Ein Klangmeer voller Chor-Eleganz
Beeindruckende Eröffnung des Gustav-Mahler-Festivals in der Stadtpfarrkirche Bad Ischl mit dem Chorus sine nomine
Von Michael Wruss
„Gustav Mahler und der Tod“ ist nicht nur das Motto des bis Sonntag laufenden Gustav-Mahler-Festivals in Steinbach am Attersee, das am Donnerstag mit einem Chorkonzert in der Stadtpfarrkirche Bad Ischl eröffnet wurde, sondern zieht sich als Thema wie ein roter Faden durch das Werk des großen Komponisten des Fin de Siècle.
Was wäre da naheliegender, als das Konzert mit einem Ausschnitt aus dessen Totenmesse zu beginnen. Doch nicht chorisch, sondern in der Bearbeitung für Streichquartett durch Peter Lichtenthal.
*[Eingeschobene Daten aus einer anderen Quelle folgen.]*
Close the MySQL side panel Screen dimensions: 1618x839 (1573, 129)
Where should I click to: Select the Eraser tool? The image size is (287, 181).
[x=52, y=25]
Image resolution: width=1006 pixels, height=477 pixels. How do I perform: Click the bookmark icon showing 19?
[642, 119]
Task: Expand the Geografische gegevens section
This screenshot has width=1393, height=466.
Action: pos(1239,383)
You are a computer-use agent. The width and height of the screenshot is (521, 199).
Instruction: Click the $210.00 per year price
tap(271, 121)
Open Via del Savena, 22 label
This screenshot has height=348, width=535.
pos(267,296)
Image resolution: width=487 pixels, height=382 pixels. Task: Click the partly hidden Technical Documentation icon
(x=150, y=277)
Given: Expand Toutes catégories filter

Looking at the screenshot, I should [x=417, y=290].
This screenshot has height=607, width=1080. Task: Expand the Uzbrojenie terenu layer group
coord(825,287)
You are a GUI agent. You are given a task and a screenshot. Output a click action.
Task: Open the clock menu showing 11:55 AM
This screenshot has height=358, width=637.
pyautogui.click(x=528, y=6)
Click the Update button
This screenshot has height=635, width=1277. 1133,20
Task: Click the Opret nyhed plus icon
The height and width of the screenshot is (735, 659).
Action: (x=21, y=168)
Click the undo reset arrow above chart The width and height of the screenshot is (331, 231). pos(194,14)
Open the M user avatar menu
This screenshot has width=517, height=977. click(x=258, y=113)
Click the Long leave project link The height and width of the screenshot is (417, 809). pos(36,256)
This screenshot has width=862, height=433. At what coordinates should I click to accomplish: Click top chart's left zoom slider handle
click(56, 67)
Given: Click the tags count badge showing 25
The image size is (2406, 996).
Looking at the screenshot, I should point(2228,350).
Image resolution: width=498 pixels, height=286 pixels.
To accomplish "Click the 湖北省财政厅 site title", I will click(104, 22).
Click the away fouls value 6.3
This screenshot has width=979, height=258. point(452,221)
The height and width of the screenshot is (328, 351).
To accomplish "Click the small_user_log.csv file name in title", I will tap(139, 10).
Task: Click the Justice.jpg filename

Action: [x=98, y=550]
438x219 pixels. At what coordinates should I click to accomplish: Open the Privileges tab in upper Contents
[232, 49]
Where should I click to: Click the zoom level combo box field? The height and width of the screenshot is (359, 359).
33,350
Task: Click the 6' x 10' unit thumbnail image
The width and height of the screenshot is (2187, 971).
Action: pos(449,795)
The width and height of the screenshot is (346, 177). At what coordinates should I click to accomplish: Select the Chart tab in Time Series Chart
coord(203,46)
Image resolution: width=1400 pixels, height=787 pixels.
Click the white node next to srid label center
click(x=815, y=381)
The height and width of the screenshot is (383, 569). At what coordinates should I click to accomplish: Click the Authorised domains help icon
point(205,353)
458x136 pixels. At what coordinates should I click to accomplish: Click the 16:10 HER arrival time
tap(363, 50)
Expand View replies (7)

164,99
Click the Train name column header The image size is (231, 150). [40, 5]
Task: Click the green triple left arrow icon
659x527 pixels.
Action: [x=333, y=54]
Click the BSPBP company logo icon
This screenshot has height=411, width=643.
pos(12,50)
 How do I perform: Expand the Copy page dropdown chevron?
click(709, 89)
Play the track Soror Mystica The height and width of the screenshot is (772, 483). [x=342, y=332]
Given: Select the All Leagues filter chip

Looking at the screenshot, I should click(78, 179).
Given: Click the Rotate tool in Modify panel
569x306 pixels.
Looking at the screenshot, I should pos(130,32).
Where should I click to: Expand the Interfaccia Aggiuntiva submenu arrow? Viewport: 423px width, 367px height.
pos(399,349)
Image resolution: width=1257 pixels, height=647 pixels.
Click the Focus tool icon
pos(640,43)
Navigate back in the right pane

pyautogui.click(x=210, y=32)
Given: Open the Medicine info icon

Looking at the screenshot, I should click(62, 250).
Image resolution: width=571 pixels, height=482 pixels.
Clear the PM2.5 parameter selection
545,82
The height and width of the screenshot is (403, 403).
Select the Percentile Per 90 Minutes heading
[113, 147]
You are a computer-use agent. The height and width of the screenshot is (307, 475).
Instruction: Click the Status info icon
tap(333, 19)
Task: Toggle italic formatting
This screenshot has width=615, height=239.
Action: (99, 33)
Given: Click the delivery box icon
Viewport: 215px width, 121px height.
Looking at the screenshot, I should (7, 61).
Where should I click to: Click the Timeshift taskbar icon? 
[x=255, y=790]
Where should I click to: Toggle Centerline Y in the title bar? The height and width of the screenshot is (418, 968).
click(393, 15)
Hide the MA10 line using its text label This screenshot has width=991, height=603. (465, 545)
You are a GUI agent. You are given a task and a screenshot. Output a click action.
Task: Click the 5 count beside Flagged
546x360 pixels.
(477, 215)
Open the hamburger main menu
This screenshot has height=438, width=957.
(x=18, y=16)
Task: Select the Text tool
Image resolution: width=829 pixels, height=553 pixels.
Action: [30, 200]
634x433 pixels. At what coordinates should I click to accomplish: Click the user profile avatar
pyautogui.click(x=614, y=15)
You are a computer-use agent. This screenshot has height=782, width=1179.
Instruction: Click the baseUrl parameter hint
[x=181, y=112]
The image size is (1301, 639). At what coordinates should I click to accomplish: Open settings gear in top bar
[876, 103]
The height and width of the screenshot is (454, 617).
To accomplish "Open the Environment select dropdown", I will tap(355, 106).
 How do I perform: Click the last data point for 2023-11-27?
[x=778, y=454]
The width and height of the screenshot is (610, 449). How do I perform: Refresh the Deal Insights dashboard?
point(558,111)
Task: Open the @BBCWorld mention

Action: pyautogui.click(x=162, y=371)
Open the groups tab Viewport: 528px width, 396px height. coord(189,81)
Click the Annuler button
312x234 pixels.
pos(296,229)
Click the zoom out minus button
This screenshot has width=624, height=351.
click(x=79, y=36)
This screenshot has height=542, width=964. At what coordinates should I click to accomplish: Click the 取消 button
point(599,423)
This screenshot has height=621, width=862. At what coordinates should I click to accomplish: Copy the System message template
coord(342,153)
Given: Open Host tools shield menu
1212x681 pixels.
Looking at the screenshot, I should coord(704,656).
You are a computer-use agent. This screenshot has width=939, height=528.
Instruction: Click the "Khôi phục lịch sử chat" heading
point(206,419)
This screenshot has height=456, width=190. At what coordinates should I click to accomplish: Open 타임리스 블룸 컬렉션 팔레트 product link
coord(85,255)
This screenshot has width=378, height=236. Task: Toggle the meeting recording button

Lucia Hall, Kinga Vass, Palmena Ivanova, Teodora Miteva, allesamt Solistinnen des 1. Frauen-Kammerorchesters von Österreich, musizierten nicht nur beeindruckend den Introitus aus Mozarts Requiem, sondern auch die langsamen Sätze aus Schuberts „Tod und das Mädchen“ und Borodins 2. Streichquartett.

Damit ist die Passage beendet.